__Work order__
With the pictures excluded, output only the lines from the one containing "Toggle watchlist checkmark" through the last line of the entries, unchanged.

__Data to process__
^^^^^^^^

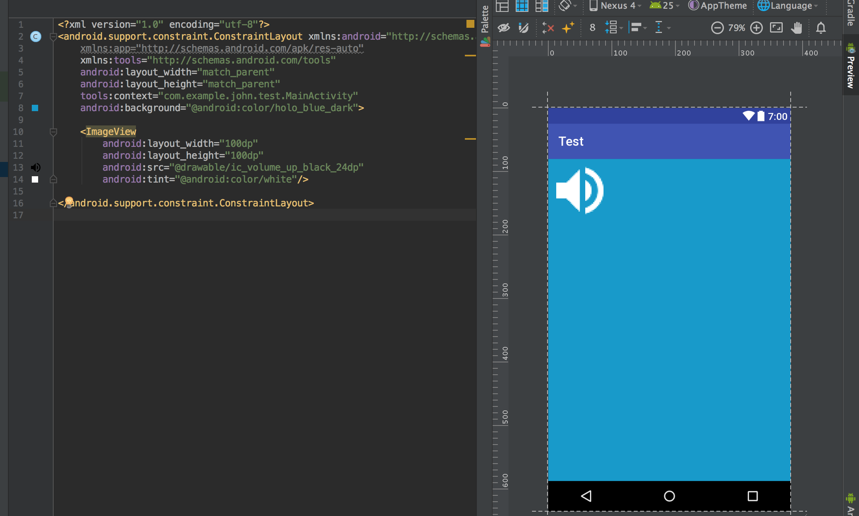Open the Nexus 4 device dropdown
Image resolution: width=859 pixels, height=516 pixels.
coord(614,6)

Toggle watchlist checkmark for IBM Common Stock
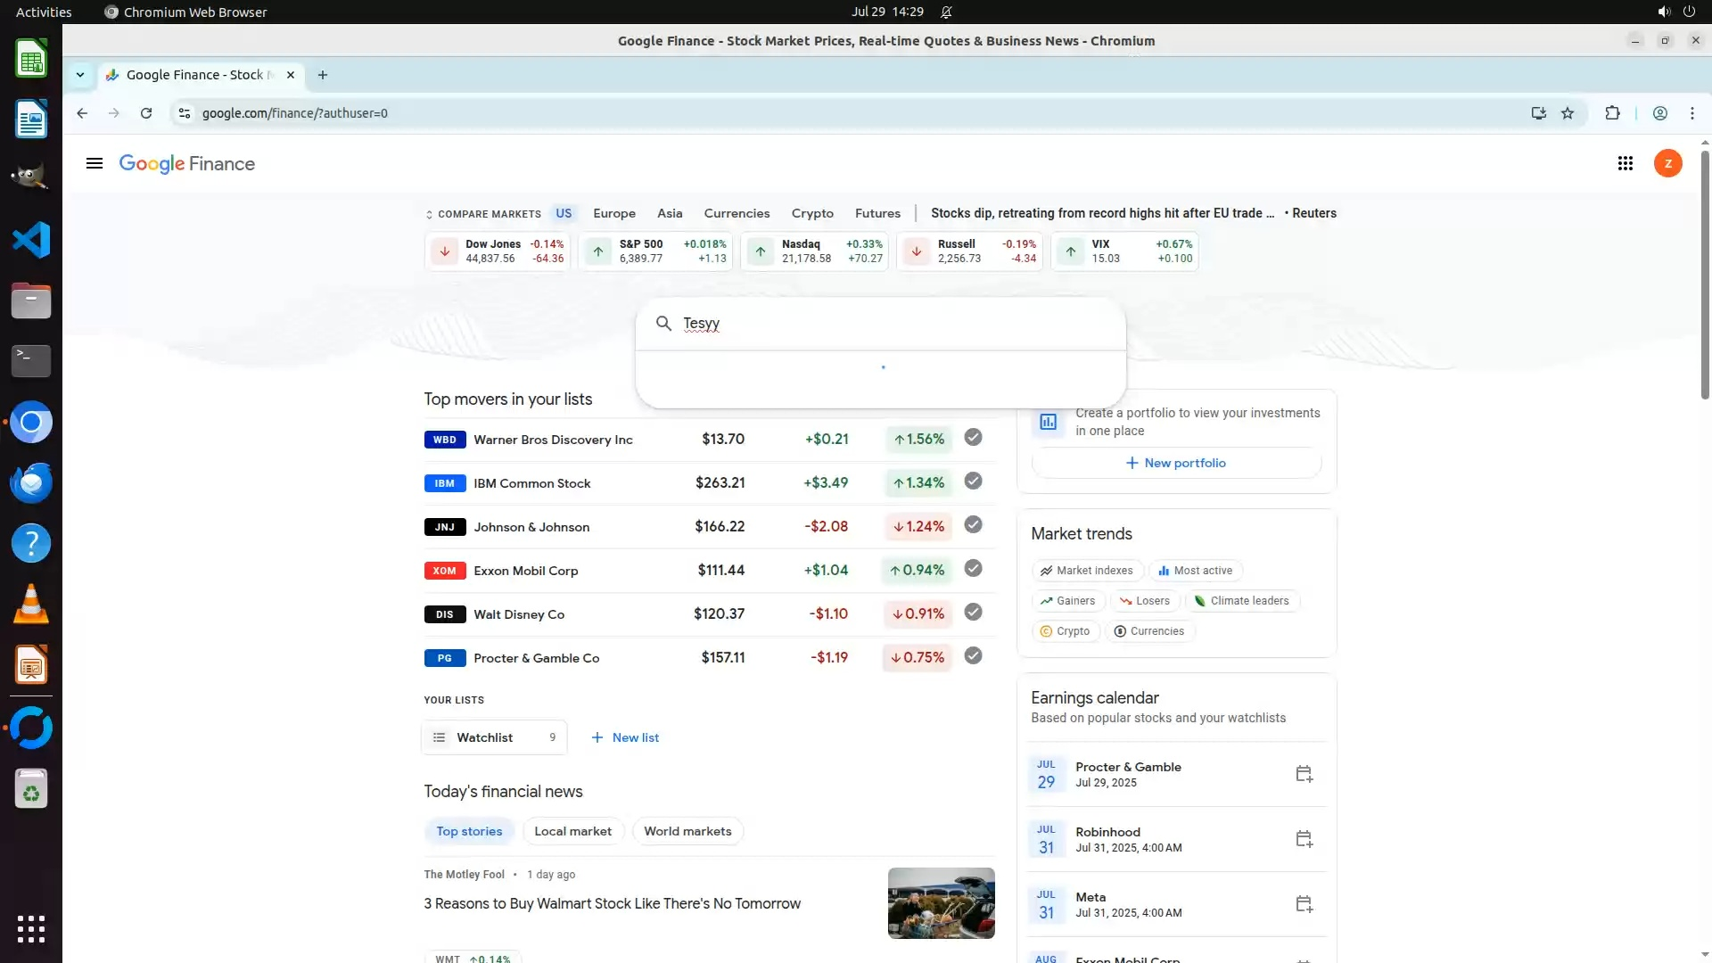(973, 482)
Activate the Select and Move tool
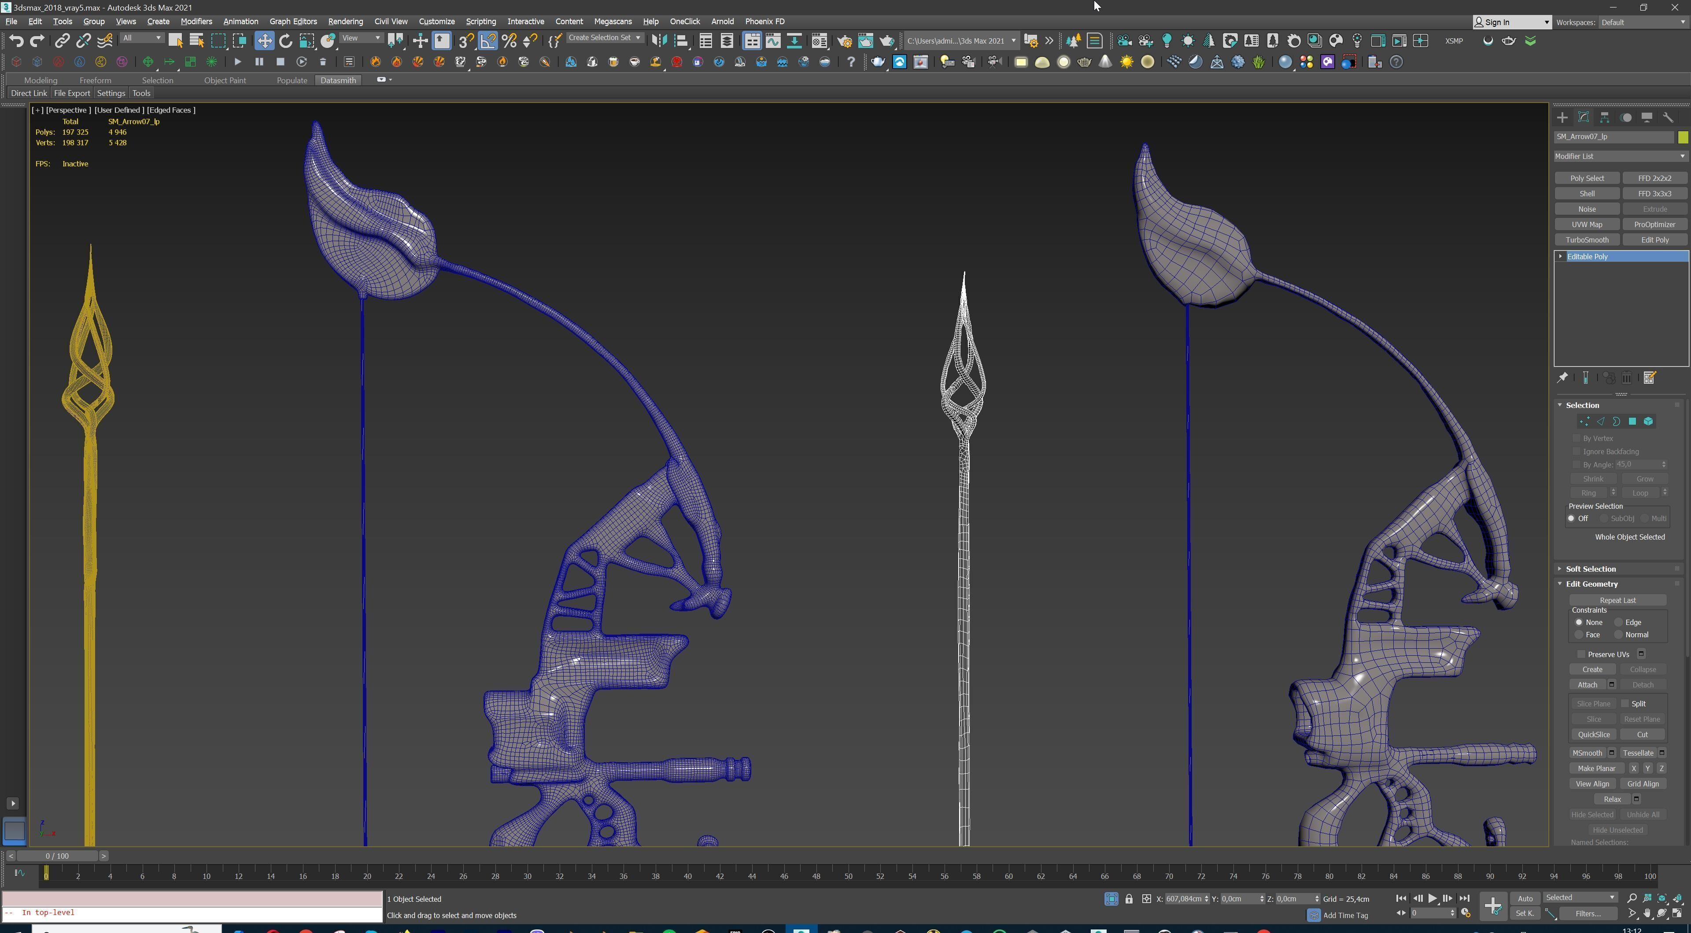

^^^^^^^^

__Task answer__
Toggle watchlist checkmark for IBM Common Stock
(973, 482)
Activate the Select and Move tool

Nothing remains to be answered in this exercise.